Table 7. Fitted estimates for COVID-19 and remission times data.

Data	Method	$\widehat{\mathit{\theta }}$	W	A	KS	KS p-Value
Data Set I	MLE	0.18127	0.07635	0.65453	0.09331	0.80785
	LSE	0.18036	0.07640	0.65487	0.09382	0.80248
	WLSE	0.18289	0.07627	0.65393	0.09238	0.81733
	CME	0.18082	0.07637	0.65469	0.09356	0.80522
	MPSE	0.18199	0.076312	0.65426	0.09290	0.81205
	ADE	0.18407	0.07621	0.65349	0.09171	0.82413
	RTADE	0.18381	0.07622	0.65359	0.09186	0.82262
	PCE	0.18915	0.07595	0.65166	0.09413	0.79927
Data Set II	MLE	0.08934	0.01854	0.15568	0.11756	0.94505
	LSE	0.08083	0.01784	0.15275	0.07503	0.99974
	WLSE	0.08923	0.01855	0.15569	0.11792	0.94373
	CME	0.08994	0.01853	0.15560	0.11564	0.95191
	MPSE	0.08201	0.01778	0.15235	0.07120	0.99990
	ADE	0.09058	0.01852	0.15551	0.11355	0.95873
	RTADE	0.08794	0.01857	0.15587	0.12207	0.92686
	PCE	0.08529	0.01864	0.15625	0.13053	0.88506

. Probability–probability (PP) plots for COVID-19 and remission times data for the eight estimates are displayed in Figure 3 and Figure 4, respectively. It is shown, from Table 7 and Figure 3 and Figure 4, that all estimators perform very well.

7. Conclusions and Future Work

The natural discrete Lindley (NDL) distribution has been published as an application of a natural discretization method. However, the published paper did not show its possible applications in significant areas of statistics, like reliability applications. Thus, the main object of this paper has been to widen the usefulness of the NDL distribution through further study of several closure properties under different reliability properties, including the conditions leading to an IFR, as well as hazard rate ordering, reversed hazard rate ordering, and associated results based on these orders.

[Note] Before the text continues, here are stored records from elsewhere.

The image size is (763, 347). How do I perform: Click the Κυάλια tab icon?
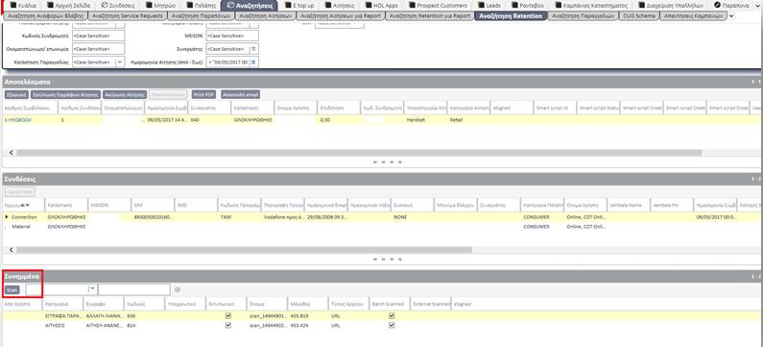point(13,6)
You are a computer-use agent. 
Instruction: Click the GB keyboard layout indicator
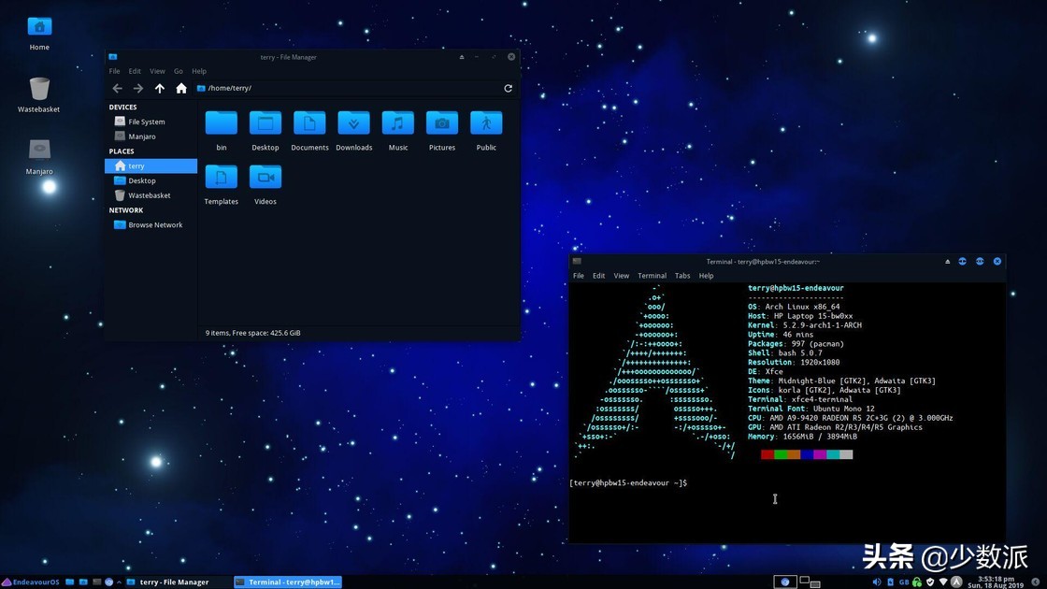[903, 582]
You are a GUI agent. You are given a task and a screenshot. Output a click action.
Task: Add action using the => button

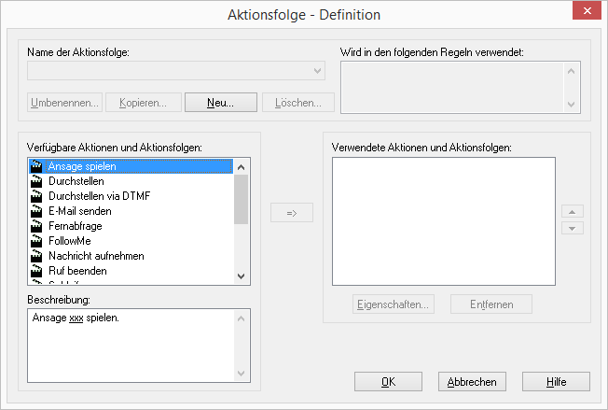[x=291, y=214]
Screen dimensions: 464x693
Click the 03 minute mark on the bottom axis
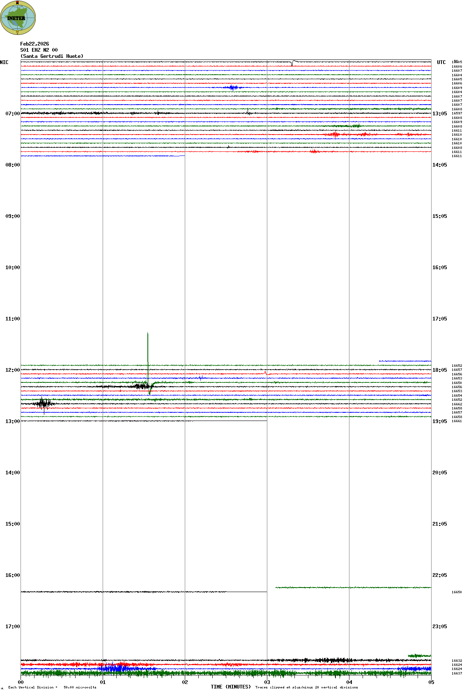coord(267,682)
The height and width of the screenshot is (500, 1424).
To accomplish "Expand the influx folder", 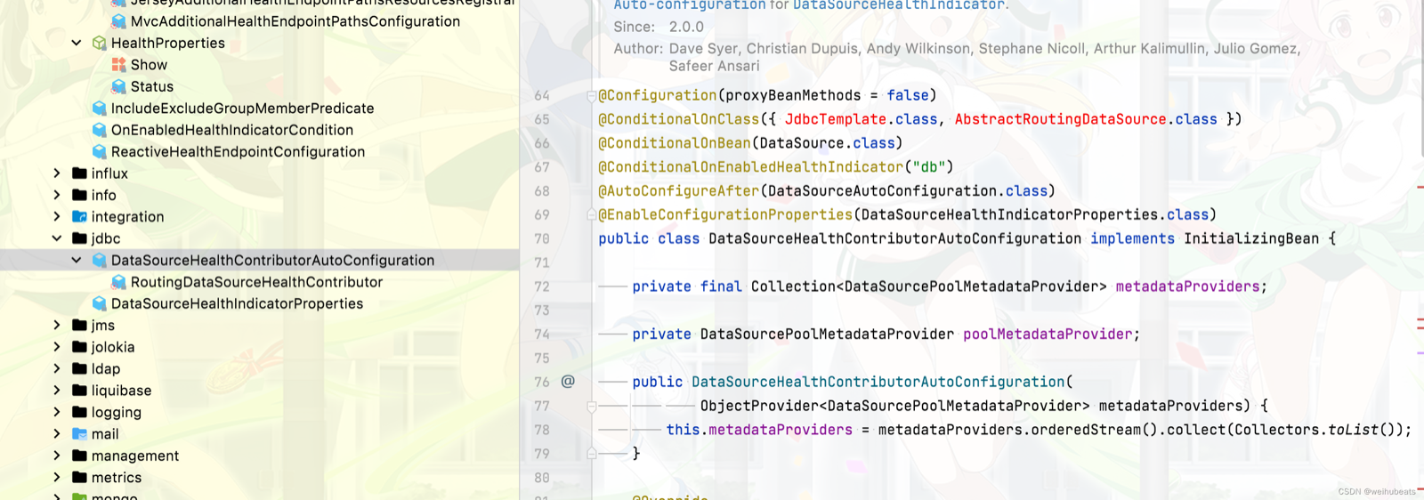I will [57, 173].
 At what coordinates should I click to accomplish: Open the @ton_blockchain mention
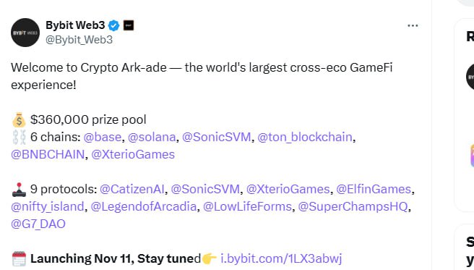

In addition to the basic results, we also show that the hazard rate ordering of members of the NDL family is preserved under a common contamination. This is quite useful in cases where the systems are operating under random common environments. Important results are derived covering the preservation of the sums of random variables under the hazard rate, likelihood ratio, and reversed hazard rate. Such results are quite useful in the reliability practicing. Furthermore, it is shown that the life lengths of two series systems composed of ordered components of the NDL family preserve the hazard rate order. A basic result gives sufficient conditions for the preservation of the D-MRL property under the assumption of log-concavity of an added contamination. Other, similar results consider the D-MRL case. Finally, an interesting application to renewal processes, which is very helpful in “replacement studies”, is also presented.

The paper is concluded with eight different estimation methods to estimate the parameter $\theta$, and a comparative study has been conducted on their results to explore the behavior of the eight proposed estimators. Two real datasets have been used to explore the behavior of these estimators for estimating the NDL parameter empirically. Each of the methods used has demonstrated acceptable results.

For a possible direction of future studies, the work in this paper can be augmented with the binomial distribution to generate a new model to handle the relationships between the number of particles entering and leaving an attenuator, where several interesting results of value in applications can be established. Compounding results based on adding the life lengths of a random number of components following the NDL distribution could be applied to several insurance problems.